TASK BRIEF: Only lines holding "title" are wanted; copy each of them from the records below.
**** MATERIALS PROVIDED
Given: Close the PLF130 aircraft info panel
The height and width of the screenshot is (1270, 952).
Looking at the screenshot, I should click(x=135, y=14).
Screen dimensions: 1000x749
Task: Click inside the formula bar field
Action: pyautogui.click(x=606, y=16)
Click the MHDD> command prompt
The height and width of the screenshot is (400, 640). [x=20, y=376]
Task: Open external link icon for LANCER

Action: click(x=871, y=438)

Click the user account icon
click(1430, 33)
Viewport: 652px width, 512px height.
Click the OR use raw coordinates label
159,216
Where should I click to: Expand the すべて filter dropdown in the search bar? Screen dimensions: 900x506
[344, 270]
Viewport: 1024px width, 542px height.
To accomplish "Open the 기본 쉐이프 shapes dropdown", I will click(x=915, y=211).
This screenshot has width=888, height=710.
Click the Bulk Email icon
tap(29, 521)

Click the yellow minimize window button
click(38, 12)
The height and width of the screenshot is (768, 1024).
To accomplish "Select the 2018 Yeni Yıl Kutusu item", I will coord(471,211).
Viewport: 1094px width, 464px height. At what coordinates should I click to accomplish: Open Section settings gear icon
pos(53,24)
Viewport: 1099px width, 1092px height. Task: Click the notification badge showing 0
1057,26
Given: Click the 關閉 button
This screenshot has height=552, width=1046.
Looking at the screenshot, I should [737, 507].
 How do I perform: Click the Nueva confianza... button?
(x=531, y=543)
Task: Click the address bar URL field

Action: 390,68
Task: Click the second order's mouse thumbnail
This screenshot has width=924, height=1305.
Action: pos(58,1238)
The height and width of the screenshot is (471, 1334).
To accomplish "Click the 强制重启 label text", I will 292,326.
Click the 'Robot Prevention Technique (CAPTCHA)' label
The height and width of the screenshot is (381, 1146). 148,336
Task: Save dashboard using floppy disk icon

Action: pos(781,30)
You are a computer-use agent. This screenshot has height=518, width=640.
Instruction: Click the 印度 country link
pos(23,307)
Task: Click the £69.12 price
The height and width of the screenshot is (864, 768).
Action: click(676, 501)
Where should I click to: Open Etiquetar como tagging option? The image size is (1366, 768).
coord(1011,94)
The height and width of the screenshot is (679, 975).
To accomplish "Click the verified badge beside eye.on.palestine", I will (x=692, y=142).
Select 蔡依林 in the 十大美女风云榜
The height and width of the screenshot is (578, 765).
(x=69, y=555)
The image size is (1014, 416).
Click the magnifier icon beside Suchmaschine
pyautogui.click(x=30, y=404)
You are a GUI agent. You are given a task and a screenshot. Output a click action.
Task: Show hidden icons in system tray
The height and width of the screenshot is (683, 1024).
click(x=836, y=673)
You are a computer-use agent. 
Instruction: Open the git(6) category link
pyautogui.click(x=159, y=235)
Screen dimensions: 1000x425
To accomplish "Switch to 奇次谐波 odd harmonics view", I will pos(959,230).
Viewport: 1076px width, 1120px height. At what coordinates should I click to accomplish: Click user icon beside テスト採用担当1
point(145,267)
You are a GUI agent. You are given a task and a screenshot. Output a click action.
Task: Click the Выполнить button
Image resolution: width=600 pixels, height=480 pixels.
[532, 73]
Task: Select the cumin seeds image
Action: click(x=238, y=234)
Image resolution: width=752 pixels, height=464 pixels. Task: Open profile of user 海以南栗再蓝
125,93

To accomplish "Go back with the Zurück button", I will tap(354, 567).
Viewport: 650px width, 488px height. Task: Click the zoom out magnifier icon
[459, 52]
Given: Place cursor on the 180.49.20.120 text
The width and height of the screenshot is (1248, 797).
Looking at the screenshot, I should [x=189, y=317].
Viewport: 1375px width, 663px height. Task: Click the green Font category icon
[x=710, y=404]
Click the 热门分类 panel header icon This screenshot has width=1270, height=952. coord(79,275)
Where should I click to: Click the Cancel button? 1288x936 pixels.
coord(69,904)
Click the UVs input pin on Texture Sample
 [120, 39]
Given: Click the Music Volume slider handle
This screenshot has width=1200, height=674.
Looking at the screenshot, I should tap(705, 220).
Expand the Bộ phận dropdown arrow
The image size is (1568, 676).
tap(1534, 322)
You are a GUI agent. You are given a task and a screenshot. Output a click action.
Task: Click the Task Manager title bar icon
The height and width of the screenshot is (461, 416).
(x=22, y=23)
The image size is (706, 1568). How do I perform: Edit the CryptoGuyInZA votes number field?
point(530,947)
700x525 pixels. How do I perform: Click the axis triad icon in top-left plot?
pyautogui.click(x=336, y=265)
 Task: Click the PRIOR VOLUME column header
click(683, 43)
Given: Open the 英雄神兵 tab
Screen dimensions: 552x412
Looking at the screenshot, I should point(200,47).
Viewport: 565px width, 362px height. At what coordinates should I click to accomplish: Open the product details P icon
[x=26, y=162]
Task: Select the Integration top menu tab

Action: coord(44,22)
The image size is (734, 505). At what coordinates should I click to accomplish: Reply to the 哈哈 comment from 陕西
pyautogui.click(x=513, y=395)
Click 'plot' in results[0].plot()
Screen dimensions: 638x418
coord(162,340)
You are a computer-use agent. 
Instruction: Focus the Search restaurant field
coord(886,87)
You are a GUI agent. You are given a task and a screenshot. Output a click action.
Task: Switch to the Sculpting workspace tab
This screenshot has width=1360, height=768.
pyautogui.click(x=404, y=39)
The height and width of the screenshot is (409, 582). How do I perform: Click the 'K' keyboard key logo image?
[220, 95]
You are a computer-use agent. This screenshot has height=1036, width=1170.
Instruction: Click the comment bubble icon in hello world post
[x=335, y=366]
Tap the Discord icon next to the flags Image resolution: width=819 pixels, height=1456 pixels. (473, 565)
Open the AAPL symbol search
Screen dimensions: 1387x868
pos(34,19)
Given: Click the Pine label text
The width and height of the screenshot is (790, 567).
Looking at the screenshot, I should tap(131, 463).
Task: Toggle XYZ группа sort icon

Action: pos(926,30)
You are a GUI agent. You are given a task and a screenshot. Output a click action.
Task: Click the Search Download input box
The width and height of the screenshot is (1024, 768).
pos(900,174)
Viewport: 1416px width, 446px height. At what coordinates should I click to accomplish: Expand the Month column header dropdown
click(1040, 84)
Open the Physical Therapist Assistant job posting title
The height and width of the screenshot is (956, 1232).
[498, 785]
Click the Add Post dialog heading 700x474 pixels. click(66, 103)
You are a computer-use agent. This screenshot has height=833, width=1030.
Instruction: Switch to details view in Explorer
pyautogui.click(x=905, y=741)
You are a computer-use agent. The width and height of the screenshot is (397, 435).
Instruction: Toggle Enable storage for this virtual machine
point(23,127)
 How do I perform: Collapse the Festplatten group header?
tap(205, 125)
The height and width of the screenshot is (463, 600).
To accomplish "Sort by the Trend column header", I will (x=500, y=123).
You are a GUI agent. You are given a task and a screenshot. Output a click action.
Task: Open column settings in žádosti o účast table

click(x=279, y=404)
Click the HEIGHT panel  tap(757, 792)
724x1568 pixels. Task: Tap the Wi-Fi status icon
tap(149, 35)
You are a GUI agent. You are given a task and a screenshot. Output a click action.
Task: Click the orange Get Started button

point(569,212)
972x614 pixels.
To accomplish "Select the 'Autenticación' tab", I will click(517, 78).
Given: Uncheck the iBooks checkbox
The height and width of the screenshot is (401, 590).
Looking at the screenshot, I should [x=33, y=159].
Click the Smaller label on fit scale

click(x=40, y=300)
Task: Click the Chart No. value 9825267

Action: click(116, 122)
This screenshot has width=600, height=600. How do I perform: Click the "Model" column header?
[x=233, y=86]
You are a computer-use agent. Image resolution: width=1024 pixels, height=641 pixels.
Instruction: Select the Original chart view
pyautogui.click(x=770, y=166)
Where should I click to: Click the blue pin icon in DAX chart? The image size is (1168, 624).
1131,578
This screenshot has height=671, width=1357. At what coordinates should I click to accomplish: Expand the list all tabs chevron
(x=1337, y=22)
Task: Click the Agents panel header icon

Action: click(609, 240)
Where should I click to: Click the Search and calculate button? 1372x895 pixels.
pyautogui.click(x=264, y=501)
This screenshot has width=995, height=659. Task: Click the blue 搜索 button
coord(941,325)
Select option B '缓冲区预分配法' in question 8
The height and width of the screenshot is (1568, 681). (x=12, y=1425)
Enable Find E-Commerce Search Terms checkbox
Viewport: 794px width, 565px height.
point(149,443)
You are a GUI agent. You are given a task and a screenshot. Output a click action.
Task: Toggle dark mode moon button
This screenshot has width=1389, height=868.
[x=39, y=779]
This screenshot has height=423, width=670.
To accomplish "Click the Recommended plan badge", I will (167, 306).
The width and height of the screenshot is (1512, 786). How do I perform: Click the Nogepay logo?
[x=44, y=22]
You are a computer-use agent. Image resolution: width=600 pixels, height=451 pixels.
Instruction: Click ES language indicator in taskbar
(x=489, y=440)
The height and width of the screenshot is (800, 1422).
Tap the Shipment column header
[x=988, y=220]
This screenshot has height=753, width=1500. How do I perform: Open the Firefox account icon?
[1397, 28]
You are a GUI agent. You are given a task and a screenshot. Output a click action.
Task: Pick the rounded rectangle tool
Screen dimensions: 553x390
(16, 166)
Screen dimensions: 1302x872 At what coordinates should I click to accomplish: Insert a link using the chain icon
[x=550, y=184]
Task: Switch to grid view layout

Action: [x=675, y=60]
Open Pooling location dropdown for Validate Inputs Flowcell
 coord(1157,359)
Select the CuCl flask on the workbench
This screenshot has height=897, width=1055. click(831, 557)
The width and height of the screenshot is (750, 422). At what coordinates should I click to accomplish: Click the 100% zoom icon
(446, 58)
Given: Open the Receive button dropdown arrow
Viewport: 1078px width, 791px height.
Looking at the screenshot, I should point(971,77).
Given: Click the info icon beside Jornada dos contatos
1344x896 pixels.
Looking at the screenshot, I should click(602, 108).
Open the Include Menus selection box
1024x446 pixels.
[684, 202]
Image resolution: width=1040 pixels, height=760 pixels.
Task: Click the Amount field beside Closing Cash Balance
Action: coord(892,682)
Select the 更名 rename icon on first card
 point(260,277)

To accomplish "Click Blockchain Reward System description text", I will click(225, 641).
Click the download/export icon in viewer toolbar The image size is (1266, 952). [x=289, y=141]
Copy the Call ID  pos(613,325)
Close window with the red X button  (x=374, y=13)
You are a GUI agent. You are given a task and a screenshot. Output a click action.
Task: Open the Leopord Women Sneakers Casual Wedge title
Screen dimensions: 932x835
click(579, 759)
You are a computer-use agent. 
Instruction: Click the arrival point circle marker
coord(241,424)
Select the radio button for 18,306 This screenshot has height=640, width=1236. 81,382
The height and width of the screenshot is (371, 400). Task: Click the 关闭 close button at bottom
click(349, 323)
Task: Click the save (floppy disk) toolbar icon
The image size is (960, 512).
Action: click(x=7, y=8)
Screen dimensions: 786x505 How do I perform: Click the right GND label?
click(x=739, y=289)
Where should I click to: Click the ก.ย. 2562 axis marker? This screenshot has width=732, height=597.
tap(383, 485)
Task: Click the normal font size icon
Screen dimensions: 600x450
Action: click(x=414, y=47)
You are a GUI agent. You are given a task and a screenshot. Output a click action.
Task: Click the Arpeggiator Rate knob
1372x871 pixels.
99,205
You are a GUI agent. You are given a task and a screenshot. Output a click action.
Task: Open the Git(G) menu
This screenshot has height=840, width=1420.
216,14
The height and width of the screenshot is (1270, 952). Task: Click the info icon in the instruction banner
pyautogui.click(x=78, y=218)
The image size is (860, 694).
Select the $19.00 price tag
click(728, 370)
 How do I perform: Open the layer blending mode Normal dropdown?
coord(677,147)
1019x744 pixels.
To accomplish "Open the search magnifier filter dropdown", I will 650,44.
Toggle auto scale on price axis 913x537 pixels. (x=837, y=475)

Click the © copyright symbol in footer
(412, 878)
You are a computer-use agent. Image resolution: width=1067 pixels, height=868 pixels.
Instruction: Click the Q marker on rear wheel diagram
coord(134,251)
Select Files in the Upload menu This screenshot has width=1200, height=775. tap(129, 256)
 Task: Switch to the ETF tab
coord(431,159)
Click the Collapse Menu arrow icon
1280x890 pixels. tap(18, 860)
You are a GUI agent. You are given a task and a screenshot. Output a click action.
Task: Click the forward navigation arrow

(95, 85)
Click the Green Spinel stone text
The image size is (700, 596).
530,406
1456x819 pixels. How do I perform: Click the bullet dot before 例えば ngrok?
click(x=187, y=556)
********
TASK SOLUTION:
Task: Click the Task Manager title bar icon
Open the Physical Therapist Assistant job posting title
Task: Open the Leopord Women Sneakers Casual Wedge title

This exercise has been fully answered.